**Exercise**
Retype the records below from their first line through the line containing "Task: Open 品质检查 in the sidebar", and include nothing else.

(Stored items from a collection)
>>>

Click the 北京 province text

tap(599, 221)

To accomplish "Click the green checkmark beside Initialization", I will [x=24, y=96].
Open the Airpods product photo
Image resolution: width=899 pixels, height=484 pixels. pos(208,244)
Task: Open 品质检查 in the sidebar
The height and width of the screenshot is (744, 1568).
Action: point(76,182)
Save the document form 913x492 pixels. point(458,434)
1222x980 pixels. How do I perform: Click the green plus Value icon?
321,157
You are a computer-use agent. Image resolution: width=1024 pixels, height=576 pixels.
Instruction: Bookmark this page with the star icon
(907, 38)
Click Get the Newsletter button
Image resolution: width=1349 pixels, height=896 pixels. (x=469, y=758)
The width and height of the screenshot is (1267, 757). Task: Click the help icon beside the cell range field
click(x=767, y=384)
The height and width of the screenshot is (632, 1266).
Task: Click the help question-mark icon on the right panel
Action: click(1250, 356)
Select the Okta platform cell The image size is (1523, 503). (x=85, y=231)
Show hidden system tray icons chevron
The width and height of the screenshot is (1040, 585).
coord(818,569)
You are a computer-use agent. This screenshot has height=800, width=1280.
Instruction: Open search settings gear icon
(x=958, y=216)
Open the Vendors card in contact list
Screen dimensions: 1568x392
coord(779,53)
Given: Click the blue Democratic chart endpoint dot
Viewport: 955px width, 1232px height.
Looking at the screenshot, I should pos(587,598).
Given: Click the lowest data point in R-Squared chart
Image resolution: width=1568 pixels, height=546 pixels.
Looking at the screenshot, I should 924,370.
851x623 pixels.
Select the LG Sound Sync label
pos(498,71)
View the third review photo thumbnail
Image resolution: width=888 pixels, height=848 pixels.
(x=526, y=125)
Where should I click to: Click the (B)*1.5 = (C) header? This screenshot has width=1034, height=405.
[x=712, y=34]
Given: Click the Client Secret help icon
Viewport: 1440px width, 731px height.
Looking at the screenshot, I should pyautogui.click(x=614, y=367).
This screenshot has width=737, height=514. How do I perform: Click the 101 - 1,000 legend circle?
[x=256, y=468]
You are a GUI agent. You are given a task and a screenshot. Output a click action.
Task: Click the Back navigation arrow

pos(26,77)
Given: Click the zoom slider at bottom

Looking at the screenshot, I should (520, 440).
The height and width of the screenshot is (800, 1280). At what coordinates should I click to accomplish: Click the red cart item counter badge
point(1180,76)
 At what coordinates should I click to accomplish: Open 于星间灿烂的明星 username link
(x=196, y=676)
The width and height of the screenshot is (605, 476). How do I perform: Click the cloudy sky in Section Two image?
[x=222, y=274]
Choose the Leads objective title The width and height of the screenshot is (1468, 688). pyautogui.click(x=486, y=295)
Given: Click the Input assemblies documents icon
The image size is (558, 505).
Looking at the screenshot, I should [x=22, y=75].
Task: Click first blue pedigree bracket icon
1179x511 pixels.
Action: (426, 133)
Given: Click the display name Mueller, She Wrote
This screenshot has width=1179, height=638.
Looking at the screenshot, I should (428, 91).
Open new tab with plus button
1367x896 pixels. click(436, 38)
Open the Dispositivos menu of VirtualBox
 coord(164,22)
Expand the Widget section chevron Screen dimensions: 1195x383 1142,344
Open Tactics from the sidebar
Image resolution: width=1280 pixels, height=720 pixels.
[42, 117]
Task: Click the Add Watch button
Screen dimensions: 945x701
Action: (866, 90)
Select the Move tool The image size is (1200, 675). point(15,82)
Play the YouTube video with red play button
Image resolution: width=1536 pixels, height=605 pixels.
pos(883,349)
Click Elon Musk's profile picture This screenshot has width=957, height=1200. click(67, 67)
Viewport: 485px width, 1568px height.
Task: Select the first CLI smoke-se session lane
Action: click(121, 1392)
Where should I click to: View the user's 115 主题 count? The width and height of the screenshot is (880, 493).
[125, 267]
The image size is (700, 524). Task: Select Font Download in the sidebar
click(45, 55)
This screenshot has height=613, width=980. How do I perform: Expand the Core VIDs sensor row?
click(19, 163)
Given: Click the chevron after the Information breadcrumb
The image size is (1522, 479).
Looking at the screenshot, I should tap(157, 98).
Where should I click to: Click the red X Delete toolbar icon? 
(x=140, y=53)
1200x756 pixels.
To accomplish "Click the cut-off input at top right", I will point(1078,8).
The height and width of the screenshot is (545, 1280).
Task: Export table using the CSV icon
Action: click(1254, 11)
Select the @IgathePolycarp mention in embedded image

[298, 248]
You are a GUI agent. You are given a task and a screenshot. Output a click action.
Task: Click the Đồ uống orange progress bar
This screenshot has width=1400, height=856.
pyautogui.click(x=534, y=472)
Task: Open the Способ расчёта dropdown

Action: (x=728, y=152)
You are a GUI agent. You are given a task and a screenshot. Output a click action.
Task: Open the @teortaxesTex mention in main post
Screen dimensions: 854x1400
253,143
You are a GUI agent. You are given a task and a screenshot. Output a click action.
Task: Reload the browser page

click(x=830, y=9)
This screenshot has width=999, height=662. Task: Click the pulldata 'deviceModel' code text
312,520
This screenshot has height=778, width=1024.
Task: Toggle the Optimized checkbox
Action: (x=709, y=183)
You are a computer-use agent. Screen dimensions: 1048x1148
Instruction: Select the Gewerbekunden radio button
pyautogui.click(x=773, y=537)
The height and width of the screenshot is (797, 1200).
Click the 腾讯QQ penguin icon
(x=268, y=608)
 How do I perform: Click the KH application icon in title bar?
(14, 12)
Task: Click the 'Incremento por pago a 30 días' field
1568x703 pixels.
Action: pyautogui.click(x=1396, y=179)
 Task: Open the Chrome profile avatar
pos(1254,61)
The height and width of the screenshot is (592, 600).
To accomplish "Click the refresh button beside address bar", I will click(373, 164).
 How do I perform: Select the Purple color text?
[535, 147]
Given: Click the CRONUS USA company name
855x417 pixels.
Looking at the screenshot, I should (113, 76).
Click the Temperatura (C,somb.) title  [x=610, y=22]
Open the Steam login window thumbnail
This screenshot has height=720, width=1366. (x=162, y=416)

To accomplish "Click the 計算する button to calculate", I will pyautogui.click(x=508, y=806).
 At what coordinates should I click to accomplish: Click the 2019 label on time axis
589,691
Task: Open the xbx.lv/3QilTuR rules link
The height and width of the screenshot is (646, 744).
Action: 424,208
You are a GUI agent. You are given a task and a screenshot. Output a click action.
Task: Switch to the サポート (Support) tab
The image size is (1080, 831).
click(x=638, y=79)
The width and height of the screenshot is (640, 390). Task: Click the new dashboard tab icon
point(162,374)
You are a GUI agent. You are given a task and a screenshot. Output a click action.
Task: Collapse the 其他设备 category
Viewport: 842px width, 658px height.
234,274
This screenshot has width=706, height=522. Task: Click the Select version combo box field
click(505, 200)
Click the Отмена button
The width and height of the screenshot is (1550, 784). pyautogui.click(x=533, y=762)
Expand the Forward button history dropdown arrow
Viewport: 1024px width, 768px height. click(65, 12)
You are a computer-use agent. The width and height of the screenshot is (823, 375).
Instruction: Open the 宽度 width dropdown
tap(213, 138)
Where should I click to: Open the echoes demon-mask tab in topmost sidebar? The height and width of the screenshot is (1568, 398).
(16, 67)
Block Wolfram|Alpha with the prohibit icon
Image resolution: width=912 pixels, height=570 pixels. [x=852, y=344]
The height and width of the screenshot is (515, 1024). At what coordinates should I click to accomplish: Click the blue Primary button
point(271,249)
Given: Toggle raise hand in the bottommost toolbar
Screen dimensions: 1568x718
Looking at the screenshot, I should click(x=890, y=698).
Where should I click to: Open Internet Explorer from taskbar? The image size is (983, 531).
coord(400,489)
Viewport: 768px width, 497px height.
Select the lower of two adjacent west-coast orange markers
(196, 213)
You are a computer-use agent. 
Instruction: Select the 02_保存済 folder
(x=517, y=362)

<<<

**Your solution**
Click the 北京 province text

tap(599, 221)

To accomplish "Click the green checkmark beside Initialization", I will [x=24, y=96].
Open the Airpods product photo
Image resolution: width=899 pixels, height=484 pixels. pos(208,244)
Task: Open 品质检查 in the sidebar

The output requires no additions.